Tentei entender o porquê. O motivo que me informou foi relacionado à violência, drogas, roubos e os bandidos soltos por aí sem ninguém fazer nada.
Procurei questionar se as propostas simplistas do candidato resolveriam o problema da violência. Percebi um bloqueio tipo “alguém tem que fazer alguma coisa”.
Em outro encontro com o bom rapaz tomei nas mãos uma propaganda do candidato do PSL. Lá estava escrito: “Brasil acima de Tudo.” “Deus acima de todos”.
Perguntei-lhe: “Você sabe qual era o lema de Hitler na Alemanha nazista?”
Respondeu-me que não.
“Deutschland über alles.”
“O que quer dizer isto?” – perguntou-me.
“Alemanha acima de tudo”. Igual a este aqui: “Brasil acima de tudo”.
Pareceu-me ter ficado surpreso e confuso. Ainda disse-lhe que começa assim, com frases totalitárias que parecem simpáticas, e acabam em guerras entre irmãos.
Foram sempre conversas tranquilas e educadas.
E depois disto mais não conversamos.
Lembrei então de quando, anos atrás, estive na Alemanha e meu grande amigo Rolf Künnemann, então secretário executivo de FIAN ( entidade internacional que defende o direito humano à alimentação) me levou a dois lugares simbólicos.
Em Nuremberg, no estádio onde Hitler fazia suas concentrações militares, com o povo nas arquibancadas e do púlpito o ditador levantava o braço direito e gritava; e todos respondiam:
“Alemanha.”
“Acima de tudo.”
Num gesto inconsciente, no mesmo púlpito, levantei o braço. Em seguida, envergonhado, em oração, meditei: “também tenho um ditadorzinho dentro de mim, preciso cuspi-lo fora”.
Depois Rolf me levou à praça de uma cidade alemã. Lá estavam, no centro da praça, fotos da cidade destruída em 1945 após os bombardeios das tropas aliadas. Toda destruída. Andando pela cidade, a tinha visto reconstruída.
Não resisti a uma pergunta:
“Rolf, me explica uma coisa. Como é que um povo culto, estudado e inteligente como o povo alemão, pode embarcar num fanatismo desses?”

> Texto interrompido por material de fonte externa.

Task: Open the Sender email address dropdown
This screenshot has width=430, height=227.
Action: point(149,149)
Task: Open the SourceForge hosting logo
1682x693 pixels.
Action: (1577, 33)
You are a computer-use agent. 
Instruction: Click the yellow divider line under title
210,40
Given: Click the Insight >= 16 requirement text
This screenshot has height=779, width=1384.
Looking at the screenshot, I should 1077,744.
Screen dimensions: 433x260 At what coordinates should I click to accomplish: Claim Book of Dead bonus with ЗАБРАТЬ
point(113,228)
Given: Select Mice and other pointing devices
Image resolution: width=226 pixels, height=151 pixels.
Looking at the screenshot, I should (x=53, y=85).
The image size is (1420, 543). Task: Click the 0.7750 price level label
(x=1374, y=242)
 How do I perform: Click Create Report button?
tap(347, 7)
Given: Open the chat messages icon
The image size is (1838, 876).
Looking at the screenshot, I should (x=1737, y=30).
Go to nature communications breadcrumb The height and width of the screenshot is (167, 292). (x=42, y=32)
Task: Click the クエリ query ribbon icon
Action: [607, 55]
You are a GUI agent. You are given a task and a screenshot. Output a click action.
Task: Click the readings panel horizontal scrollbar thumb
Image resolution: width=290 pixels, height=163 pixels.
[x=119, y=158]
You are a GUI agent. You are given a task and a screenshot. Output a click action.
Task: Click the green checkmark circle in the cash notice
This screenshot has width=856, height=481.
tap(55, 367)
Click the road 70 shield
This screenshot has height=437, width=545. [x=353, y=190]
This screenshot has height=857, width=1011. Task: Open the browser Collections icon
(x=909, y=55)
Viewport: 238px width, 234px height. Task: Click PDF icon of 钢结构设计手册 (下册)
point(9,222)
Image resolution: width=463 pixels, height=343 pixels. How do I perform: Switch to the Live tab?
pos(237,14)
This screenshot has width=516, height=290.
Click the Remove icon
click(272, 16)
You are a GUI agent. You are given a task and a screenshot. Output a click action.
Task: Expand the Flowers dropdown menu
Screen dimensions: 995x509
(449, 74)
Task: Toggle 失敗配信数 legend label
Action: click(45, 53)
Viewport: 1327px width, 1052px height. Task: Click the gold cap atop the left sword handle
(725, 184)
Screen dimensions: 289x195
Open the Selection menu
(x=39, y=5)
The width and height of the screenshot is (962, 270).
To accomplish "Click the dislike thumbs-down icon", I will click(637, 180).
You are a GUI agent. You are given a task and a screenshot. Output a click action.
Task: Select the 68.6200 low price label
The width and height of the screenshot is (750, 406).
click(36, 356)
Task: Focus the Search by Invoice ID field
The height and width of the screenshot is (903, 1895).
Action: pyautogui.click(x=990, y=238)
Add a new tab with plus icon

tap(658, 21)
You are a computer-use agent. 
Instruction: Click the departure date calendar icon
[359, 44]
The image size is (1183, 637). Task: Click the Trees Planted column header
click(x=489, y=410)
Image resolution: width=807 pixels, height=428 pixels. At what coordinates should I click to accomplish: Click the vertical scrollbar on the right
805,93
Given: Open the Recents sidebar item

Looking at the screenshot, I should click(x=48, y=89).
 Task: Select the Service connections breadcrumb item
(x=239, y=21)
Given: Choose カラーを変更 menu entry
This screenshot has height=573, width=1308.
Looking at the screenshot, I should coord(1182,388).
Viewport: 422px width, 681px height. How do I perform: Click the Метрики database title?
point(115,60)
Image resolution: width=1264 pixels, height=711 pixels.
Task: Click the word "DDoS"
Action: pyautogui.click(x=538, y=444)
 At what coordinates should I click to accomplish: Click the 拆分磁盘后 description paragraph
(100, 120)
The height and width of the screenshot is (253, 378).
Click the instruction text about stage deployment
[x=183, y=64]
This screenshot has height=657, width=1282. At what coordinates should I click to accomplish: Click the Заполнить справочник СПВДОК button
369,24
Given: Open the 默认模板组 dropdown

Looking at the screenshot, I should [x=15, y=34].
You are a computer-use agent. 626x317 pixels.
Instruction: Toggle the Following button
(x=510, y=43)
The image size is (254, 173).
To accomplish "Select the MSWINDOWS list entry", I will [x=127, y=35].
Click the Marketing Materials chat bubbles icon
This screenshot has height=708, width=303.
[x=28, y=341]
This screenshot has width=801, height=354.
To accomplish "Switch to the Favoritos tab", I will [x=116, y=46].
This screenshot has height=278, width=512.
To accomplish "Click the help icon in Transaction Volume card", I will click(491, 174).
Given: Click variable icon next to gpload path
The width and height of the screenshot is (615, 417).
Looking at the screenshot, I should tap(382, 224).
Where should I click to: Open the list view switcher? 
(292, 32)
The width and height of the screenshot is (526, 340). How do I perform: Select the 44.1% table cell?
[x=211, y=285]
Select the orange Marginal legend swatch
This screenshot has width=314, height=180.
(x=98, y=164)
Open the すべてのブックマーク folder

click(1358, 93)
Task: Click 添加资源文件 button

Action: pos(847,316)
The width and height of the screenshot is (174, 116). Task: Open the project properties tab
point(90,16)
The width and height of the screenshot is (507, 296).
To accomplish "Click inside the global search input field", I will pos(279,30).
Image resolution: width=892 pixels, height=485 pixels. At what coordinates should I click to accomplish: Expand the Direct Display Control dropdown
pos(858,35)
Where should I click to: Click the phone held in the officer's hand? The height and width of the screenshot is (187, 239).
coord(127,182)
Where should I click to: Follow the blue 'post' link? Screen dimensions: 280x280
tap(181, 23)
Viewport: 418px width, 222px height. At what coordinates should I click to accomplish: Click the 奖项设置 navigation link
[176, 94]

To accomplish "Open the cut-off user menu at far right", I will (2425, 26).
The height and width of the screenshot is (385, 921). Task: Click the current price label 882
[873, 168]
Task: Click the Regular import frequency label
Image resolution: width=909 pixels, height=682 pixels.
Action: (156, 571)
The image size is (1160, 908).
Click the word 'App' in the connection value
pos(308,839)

Disse-me que nasceu depois da Segunda Guerra e que fizera a mesma pergunta a seus pais. E a resposta que ouvira deles fora:
“Foi como se tivéssemos tido um sonho coletivo de sonâmbulos. Quando acordamos, tudo tinha acontecido”.
Há fascistas convictos e dirigentes e estes precisam ser derrotados.
Mas quantos são simples sonâmbulos que podemos acordar deste sonambulismo que atinge gente boa da sociedade brasileira?